Switching up maps in Active pool and competitive rotation achieves two things. On one hand, both amateur and professional players face a new challenge of adaptability. On the other, it brings something fresh for the CS:GO audience, be it on casual streams or watching major championships.
Which Weapons Were Nerfed in CS:GO?
Two of four bullet points from the November update consider changes to weapon functioning. Both of these changes reduce the effectiveness of affected rifles in two different ways.
Less Bullets For AWP
The biggest shock comes with changes to the AWP clip capacity. The canonical sniper rifle’s bullet count has been cut in half, from 10 to 5 shots per clip.

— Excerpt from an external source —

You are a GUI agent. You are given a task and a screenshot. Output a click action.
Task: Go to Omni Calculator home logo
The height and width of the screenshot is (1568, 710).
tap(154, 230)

What might seem like a very minor change might be much more daring than it seems.
The AWP reloading time is not very long, but the need to reload faster has its effect. It scales down the aggressiveness with which you can engage in exchange of fire. Upcoming months will show if it causes AWPers to change the way they enter combat.
M4A1-S Deals Less Damage In Long Range
This would be the easiest way to describe it, but it’s actually a little fetched. What has changed is the damage multiplier of the weapon. Now the damage is calculated in distance by 0.94 instead of old 0.99. Again, seems like a small change, but is far from being insignificant.
Recent Esports.GG article has made detailed calculations on the damage change per distance. Basically, with body shot full damage of 27pts at point blank, it goes down to 20 instead of 26 at 2000 distance units. This renders it comparably as effective as M4A4 in this range. Alas, the damage is going even lower than its non-silenced counterpart’s at growing distances.
The change screams tremendous consequence for the CT meta. You don’t have to look far into gameplays to see how effective M4A1-S was for accurate players trying to hold mid-to-long distance from their enemies. Overall, there’s a lot of fear of balance being forcefully pushed back into the T territory to seemingly counterbalance the pressure on their side in the bomb scenario.
Why Are Rifles Nerfed?
Let’s not get too philosophical. Changes like these are usually made to stir the player base up, but not in a negative way. Some variety in the meta is needed to see if current gameplay can benefit from small shifts of power. There’s nothing worse for a competitive multiplayer game than for the global community to discover that you can learn a few tricks and that’s all.
Of course, CS:GO is far from that and it boasts being one of the most tactical shooters in its genre. However, seeing the same plays for the millionth time is neither very constructive nor motivating. Making the game constantly interesting is not only in the hands of ingenious players.
After all, avid players will find nerfs and buffs a minor inconvenience on the way. While many are quick and happy to proclaim that “CS:GO is dying”, it’s far from true, and relying less on one weapon against the other will not ruin the whole game for everybody. Not long ago everybody was lamenting the changes to SG553, and still, it grew to be the new normal.
November Changes To CSGO – Summary
A little sneaky update last weekend has removed Dust 2 from the Active map pool, added Anubis into the Competitive map pool and nerfed two weapons. AWP now only has 5 ammo in its clip and M4A1-S has a smaller damage range multiplier, making it much less effective on mid-to-long distances.
Let us know when you give the rifles a spin after the nerf – were the changes worth it? Also, fingers crossed for an Anubis skin collection. Let’s see what the future brings!